Dagboeken van Spaanse conquis-tadores (veroveraars) als bron over de Azteekse steden:
"Tenochtitlan bood een schitterende aanblik. Bij het zien van de steden en dorpen op het water, de nederzetingen op het vasteland en die brede dam naar Tenochtitlan, zo recht en zo vlak, verbaasden se ons over de enorme stenen torens en tempels en gebouwen die uit het water oprezen. Een paar soldaten zegden dat het wel een droom leek; 'het is geen wonder dat ik hier zo over schrijf, want wat wij die dag zagen, heeft geen mens ooit eerder gezien, gehoord of zelfs maar gedroomd" (Uit: Bernal Diaz del Castillo, De ware geschiedenis van de verovering van Mexico, 1568.)
"… De hoofdstraten zijn kaarsrecht en zeer breed. Sommige van deze en alle andere straten zijn half straat en half kanaal, voor het kanoverkeer. Iedere straat wordt op geregelde afstand afgebroken en de openingen worden overdekt door bruggen van brede balken. OP vele hiervan zouden tien paarden naast elkaar kunnen lopen." (Uit: brief van Hernandez Cortes aan zijn opdrachtgeven Karel V, koning van Spanje)
Vergelijk Tenochtitlan met de toenmalige steden in Europa. Geef enkele voorbeelden van duidelijke verschillen.
De Azteekse economie en maatschappij
De vroege Azteekse economie bestond uit een soort ruilsysteem. Kleine inkopen werden betaald met cacao-bonen die werden geïmporteerd. De waarde van koopwaren varieerden van 3 bonen (voor één ei) tot 300 bonen (kleding).
Het Rijk had een ingewikkeld systeem van leiderschap en een maatschappij die uit vier verschillende klassen of standen bestond.
- De machthebbende adel
- Het gewone volk
- Lijfeigenen van de adel
- Slaven (krijgsgevangenen)
Overheidsfuncties werden normaalgesproken geërfd, maar iemand kon wel een dergelijke functie worden toegekend door een voorbeeldige dienaar van de keizer te zijn. Slavernij was heel gewoon.

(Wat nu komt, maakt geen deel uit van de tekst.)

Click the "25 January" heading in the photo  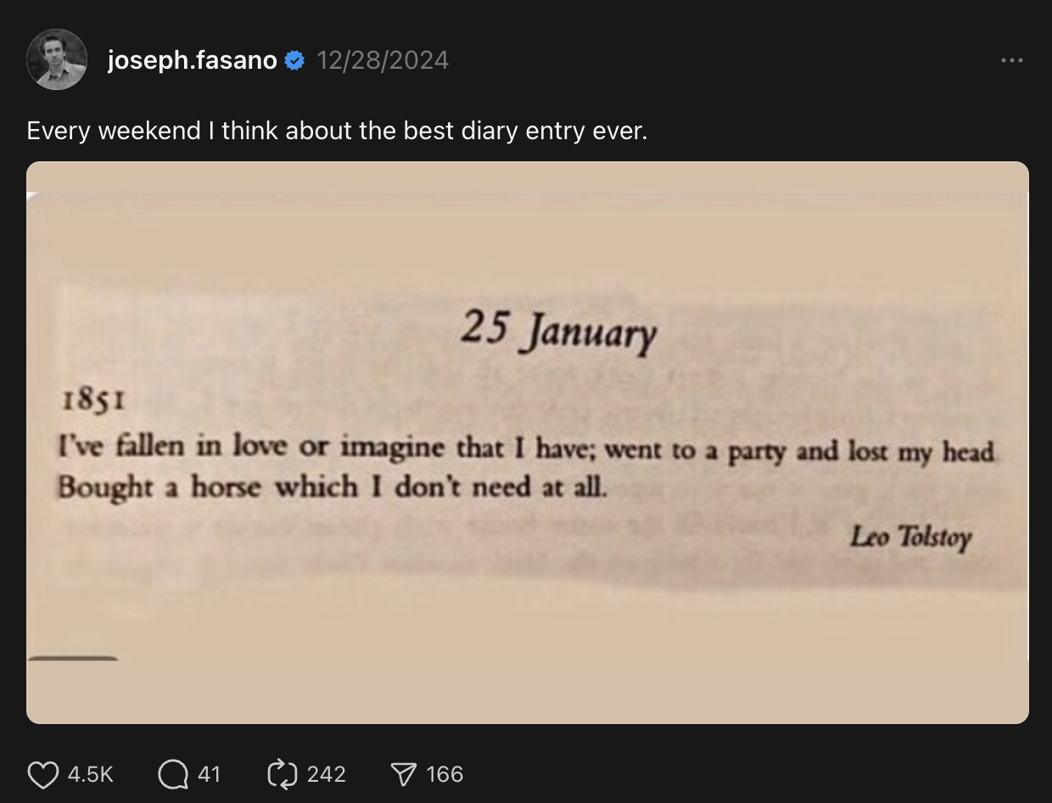[558, 332]
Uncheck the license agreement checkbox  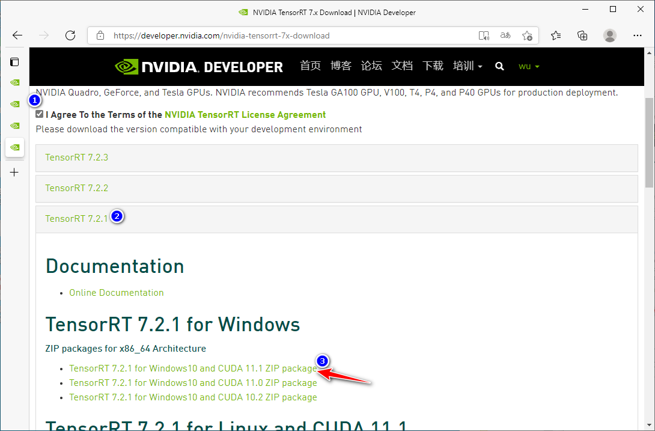[x=40, y=114]
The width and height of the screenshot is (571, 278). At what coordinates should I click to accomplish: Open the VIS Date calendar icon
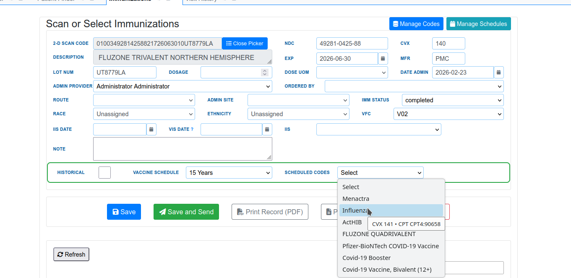(x=267, y=129)
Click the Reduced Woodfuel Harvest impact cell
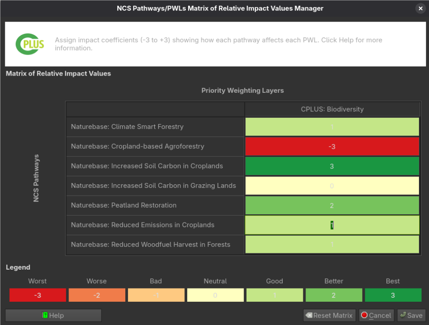Image resolution: width=429 pixels, height=325 pixels. [332, 245]
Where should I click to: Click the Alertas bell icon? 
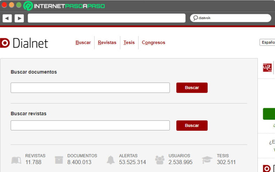tap(111, 160)
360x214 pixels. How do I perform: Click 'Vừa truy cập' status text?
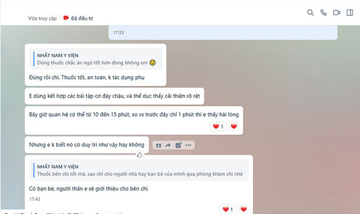(42, 18)
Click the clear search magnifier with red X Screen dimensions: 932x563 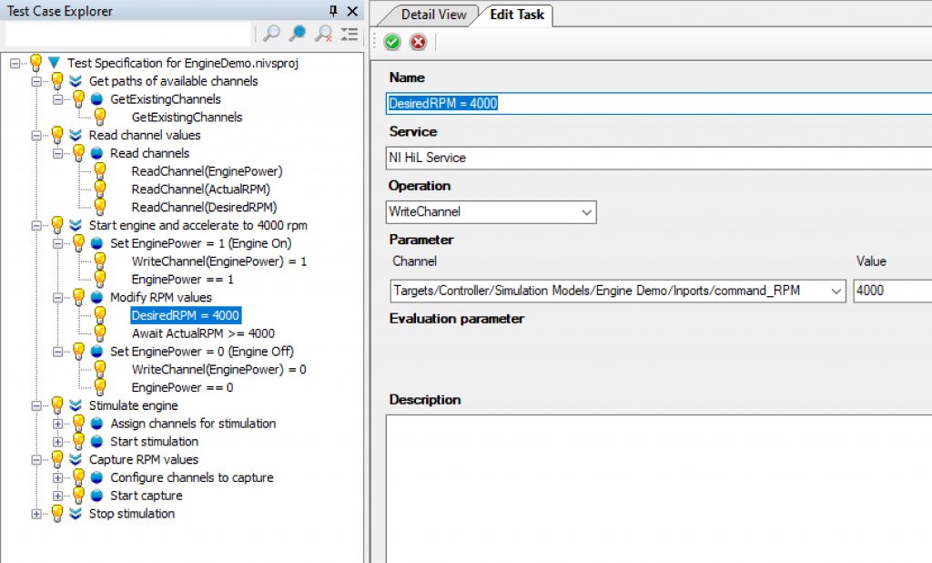(323, 35)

Landbouw was de draaischijf van hun economie. Maïs was het belangrijkste gewas. Ook de jacht en het verzamelen waren ook zeker belangrijk voor hun bestaan. Overschotten werden opgeslagen en in moeilijke tijden gebruikt. De Azteken gebruikten landen die normaal drooglagen door een ingwikkeld irrigatiesysteem op te zetten. Ze gebruikten ondiepe meren als landbouwgrond door modder hieruit bijeen te scheppen en zo eilanden te maken die chinampas werden genoemd. Deze eilanden boden hen vruchtbaar land dat zeer geschikt was om verschillende gewassen te telen.